Short problem =
Reproduce the rows word for word, starting with the very first line of the rows and stopping after the line that contains "click(197, 495)". Include both of those lines.

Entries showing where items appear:
--- BEGIN ---

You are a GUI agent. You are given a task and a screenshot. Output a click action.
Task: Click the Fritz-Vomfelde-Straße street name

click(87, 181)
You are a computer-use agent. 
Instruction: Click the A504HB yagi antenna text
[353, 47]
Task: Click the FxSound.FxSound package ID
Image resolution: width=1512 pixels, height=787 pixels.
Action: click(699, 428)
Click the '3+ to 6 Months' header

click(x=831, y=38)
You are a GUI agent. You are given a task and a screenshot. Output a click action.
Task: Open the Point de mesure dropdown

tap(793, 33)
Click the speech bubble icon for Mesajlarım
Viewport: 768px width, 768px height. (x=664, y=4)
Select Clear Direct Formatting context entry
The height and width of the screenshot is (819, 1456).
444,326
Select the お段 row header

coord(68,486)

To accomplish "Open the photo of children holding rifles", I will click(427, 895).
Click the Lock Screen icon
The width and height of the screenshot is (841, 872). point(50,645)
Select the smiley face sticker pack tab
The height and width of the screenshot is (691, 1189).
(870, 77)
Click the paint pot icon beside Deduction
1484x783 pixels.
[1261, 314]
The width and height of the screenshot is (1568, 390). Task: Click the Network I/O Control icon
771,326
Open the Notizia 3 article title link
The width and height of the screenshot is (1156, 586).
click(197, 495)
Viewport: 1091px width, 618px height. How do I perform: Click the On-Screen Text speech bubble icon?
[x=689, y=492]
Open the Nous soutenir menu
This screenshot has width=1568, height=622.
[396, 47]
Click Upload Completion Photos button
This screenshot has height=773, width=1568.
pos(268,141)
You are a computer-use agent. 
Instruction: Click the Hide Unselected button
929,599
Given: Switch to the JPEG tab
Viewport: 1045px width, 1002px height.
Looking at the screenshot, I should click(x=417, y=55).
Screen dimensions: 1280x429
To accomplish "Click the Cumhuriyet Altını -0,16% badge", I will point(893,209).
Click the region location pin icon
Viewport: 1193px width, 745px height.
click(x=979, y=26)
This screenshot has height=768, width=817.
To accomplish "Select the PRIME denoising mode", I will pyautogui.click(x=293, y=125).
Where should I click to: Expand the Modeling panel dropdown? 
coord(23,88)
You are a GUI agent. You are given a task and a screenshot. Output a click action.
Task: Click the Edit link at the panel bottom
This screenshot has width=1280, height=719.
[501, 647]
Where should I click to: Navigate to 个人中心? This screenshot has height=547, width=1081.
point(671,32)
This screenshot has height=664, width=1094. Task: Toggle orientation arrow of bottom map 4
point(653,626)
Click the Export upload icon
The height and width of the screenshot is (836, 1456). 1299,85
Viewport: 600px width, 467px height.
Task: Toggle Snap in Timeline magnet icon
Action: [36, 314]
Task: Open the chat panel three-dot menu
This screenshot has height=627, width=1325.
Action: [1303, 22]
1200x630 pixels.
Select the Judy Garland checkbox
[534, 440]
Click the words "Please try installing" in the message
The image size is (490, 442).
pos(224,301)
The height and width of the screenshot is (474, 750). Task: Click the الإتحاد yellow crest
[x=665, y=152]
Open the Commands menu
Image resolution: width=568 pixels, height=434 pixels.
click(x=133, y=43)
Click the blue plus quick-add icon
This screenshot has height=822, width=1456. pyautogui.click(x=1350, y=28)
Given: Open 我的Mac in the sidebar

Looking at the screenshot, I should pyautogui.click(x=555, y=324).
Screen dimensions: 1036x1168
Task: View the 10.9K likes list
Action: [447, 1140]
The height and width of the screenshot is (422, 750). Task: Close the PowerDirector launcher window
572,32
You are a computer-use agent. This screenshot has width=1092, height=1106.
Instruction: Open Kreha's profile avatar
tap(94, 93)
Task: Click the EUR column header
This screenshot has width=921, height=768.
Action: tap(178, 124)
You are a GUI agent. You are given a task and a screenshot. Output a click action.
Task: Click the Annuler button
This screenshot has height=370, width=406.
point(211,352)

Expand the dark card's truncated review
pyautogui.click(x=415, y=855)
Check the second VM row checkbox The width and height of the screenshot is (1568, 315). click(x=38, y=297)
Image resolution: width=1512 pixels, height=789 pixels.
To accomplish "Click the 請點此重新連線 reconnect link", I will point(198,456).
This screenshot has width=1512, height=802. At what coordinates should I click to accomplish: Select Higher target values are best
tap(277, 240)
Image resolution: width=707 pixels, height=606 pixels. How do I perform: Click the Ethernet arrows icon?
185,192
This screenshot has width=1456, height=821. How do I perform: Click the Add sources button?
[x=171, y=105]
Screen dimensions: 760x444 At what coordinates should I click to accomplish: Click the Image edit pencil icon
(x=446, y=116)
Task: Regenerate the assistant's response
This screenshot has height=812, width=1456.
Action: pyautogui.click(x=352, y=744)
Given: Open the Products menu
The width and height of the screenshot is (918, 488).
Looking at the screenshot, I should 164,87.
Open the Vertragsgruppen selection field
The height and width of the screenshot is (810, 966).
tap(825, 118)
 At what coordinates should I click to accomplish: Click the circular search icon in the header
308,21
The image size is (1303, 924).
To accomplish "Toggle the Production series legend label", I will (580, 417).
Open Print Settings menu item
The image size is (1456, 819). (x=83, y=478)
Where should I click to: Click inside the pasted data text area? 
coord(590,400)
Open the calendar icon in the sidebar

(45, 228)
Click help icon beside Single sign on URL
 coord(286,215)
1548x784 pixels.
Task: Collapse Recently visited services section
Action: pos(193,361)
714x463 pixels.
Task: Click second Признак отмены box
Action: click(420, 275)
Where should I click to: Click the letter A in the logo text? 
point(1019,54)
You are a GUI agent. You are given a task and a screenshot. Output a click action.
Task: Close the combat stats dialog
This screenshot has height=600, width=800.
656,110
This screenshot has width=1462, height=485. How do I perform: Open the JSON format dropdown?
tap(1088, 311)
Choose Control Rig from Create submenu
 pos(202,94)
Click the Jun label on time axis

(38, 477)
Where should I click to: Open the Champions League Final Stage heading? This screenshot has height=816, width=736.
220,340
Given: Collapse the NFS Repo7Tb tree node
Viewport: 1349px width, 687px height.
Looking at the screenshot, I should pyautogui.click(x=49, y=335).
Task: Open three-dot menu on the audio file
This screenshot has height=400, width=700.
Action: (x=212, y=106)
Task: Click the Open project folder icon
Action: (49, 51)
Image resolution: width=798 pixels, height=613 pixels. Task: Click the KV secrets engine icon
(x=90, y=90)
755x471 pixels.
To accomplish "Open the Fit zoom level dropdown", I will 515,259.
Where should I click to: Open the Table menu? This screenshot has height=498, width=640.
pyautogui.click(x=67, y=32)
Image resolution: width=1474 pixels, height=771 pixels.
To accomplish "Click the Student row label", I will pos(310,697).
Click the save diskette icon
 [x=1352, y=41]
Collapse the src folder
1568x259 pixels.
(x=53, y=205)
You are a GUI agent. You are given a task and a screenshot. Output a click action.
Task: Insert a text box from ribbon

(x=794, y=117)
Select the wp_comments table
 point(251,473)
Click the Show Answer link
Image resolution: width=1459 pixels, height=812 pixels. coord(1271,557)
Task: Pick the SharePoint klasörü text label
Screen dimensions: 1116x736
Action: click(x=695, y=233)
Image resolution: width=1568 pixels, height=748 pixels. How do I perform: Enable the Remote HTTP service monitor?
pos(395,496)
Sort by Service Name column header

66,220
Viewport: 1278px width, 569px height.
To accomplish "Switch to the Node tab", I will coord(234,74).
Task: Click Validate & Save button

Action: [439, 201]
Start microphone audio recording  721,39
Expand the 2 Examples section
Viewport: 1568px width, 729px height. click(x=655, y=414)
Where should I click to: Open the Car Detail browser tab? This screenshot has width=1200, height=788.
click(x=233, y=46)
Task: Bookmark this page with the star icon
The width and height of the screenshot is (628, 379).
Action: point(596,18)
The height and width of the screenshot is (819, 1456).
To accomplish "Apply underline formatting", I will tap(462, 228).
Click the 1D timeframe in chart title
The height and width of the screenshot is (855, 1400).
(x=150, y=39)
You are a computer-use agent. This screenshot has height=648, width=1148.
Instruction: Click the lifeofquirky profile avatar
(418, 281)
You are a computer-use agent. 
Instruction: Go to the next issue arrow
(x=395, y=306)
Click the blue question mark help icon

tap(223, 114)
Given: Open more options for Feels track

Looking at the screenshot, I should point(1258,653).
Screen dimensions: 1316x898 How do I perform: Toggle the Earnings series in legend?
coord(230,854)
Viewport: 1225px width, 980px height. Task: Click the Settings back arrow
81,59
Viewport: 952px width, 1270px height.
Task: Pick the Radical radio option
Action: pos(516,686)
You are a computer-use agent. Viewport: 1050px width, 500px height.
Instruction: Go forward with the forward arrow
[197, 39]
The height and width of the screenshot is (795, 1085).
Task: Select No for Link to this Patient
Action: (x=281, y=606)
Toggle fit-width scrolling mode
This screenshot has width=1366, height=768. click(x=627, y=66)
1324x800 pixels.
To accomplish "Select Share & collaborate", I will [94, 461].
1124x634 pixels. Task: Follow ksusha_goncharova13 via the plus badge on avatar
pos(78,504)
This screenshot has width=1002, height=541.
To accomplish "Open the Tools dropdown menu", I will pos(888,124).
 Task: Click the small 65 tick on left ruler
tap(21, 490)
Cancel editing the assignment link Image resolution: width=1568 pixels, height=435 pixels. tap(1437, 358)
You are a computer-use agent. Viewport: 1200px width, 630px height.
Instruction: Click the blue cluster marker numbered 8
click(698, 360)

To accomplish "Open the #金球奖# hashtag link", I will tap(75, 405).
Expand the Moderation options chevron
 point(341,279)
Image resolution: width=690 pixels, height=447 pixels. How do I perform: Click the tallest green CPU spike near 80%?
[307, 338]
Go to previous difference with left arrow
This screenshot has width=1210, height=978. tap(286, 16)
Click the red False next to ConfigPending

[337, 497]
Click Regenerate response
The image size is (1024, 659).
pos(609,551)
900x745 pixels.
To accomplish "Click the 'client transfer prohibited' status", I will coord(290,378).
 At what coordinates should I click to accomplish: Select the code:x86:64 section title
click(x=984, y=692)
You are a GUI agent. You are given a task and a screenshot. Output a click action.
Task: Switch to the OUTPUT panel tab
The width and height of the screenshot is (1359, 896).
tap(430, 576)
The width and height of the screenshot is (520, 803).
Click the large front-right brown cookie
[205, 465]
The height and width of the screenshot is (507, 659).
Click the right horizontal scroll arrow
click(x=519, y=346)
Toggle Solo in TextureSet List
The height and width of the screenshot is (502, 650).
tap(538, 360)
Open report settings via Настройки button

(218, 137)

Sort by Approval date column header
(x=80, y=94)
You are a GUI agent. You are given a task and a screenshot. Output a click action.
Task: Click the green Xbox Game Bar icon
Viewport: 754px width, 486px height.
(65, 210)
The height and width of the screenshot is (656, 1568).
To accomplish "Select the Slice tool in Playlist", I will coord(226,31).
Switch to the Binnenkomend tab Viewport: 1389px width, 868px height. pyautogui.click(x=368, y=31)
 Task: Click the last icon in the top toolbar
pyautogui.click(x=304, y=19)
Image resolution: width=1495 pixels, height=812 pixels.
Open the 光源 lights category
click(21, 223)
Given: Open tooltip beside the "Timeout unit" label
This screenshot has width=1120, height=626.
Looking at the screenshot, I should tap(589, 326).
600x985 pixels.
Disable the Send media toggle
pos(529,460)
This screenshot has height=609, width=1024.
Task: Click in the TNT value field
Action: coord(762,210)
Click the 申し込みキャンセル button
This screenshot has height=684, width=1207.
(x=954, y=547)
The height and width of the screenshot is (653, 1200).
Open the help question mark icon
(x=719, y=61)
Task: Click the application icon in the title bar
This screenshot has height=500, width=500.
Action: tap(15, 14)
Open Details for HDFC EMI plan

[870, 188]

--- END ---

Answer to this problem =
You are a GUI agent. You are given a task and a screenshot. Output a click action.
Task: Click the Fritz-Vomfelde-Straße street name

click(87, 181)
You are a computer-use agent. 
Instruction: Click the A504HB yagi antenna text
[353, 47]
Task: Click the FxSound.FxSound package ID
Image resolution: width=1512 pixels, height=787 pixels.
Action: click(699, 428)
Click the '3+ to 6 Months' header

click(x=831, y=38)
You are a GUI agent. You are given a task and a screenshot. Output a click action.
Task: Open the Point de mesure dropdown

tap(793, 33)
Click the speech bubble icon for Mesajlarım
Viewport: 768px width, 768px height. (x=664, y=4)
Select Clear Direct Formatting context entry
The height and width of the screenshot is (819, 1456).
444,326
Select the お段 row header

coord(68,486)

To accomplish "Open the photo of children holding rifles", I will click(427, 895).
Click the Lock Screen icon
The width and height of the screenshot is (841, 872). point(50,645)
Select the smiley face sticker pack tab
The height and width of the screenshot is (691, 1189).
(870, 77)
Click the paint pot icon beside Deduction
1484x783 pixels.
[1261, 314]
The width and height of the screenshot is (1568, 390). Task: Click the Network I/O Control icon
771,326
Open the Notizia 3 article title link
The width and height of the screenshot is (1156, 586).
click(197, 495)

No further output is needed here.